L’identité pour soi ou l’autre doit laisser place à la défense de l’identité en soi qui contient les deux premières.

Afin d’éviter le subjectivisme tribal ou universaliste abstrait (mais l’ethnocentrisme ne peut-il pas se dilater aux dimensions de l’universel, ce qui est le propre de l’universalisme moderne ?), il faut affirmer l’identité des miens qui n’est pas forcément une menace pour celle des autres, de même que l’identité des autres n’engendre pas fatalement une menace pour la mienne. L’identité pour soi ou l’autre doit laisser place à la défense de l’identité en soi qui contient les deux premières. L’identité de soi ne va pas nécessairement avec la négation de soi-même ou d’un autre. Il peut y avoir ou non affrontement. Mais il n’y a pas de fatalité convulsive entre les deux sujets civilisationnels. Autrement dit, il est nécessaire d’opposer l’appartenance comme principe (avoir un principe surplombant l’appartenance, défendre les peuples, tous les peuples, à commencer évidemment par le sien) à l’appartenance comme subjectivité (donner raison aux siens, défendre son peuple, en n’importe quelles circonstances). Face au système à tuer les peuples, ce rouleau compresseur technico-marchand à l’échelle de la planète, il faut défendre l’identité des peuples dont le surgissement peut advenir par réaction.

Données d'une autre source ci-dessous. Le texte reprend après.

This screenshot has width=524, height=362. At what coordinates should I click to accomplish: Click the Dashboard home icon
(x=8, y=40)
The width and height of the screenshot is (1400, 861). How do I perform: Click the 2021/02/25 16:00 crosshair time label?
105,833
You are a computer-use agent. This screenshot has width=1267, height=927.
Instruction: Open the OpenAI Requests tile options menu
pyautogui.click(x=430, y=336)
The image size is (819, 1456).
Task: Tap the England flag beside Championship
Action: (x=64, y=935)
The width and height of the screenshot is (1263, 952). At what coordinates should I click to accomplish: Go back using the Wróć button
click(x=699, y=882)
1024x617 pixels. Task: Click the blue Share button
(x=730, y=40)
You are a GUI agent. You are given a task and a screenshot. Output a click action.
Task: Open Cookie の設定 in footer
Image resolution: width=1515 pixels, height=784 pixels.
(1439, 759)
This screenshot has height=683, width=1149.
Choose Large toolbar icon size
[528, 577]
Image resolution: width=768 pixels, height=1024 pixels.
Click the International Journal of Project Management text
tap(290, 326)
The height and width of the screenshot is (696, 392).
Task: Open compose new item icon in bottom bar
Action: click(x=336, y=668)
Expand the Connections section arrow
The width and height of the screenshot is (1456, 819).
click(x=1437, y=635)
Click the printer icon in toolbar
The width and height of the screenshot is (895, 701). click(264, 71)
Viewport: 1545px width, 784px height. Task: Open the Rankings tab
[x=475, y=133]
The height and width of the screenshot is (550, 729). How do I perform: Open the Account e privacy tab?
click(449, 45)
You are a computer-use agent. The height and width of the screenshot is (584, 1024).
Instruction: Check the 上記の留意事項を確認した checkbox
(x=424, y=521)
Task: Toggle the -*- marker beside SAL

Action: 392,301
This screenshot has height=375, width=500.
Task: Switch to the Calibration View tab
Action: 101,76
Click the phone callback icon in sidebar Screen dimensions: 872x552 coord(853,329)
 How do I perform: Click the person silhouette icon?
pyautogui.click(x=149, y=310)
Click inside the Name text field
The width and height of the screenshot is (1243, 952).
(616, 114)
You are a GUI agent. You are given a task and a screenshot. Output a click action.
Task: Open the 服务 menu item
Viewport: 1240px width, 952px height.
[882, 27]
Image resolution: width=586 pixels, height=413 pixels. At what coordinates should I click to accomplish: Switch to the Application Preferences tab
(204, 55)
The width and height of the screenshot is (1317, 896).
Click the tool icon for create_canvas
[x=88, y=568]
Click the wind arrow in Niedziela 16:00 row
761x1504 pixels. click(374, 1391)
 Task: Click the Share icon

Il est vrai pour le meilleur et pour le pire… En effet, certaines d’entre-elles peuvent être enracinées et dynamiques ou parodiques et mutantes dans notre modernité tardive. Mais, en tout état de cause, c’est bien le règne de l’indistinction (sexuelle, ethnique, culturelle, etc.) qu’il faut dynamiter au profit des différences individuelles et collectives.

Plurivers ou uniplurivers ?

Malgré toutes ces considérations d’une importance cruciale pour nous, il y a un point sur lequel nous sommes en désaccord avec Alain de Benoist (ce qui ne l’étonnera pas). En effet, il oppose, à juste raison, des racismes identitaires “de droite” (suprématiste blanc) et “de gauche” (suprématisme d’une autre race), tout en récusant tous les universalismes au nom d’un « pluriversalisme ». Pour lui, plutôt que d’un univers, il s’agit de défendre un plurivers. Face à l’uniformité, la diversité du monde ! Contre le règne de l’homogène comme du mélangisme, un universel qui part du particulier. Bien vu, sauf qu’il existe aussi un unipluralisme résidant dans l’universalisme chrétien. Un universalisme de l’Incarnation qui dialectise l’un et le multiple, c’est-à-dire l’unité transcendante du christianisme englobant la multiplicité identitaire concrète face à tous les universalismes abstraits (Droits de l’homme, Progrès, etc.) et racismes modernes. En tout cas, un essai capital pour savoir qui nous sommes !

 

 Alain de Benoist, Nous et les autres. L’identité sans fantasmes. Le Rocher, 2023, 240 p., 20 €.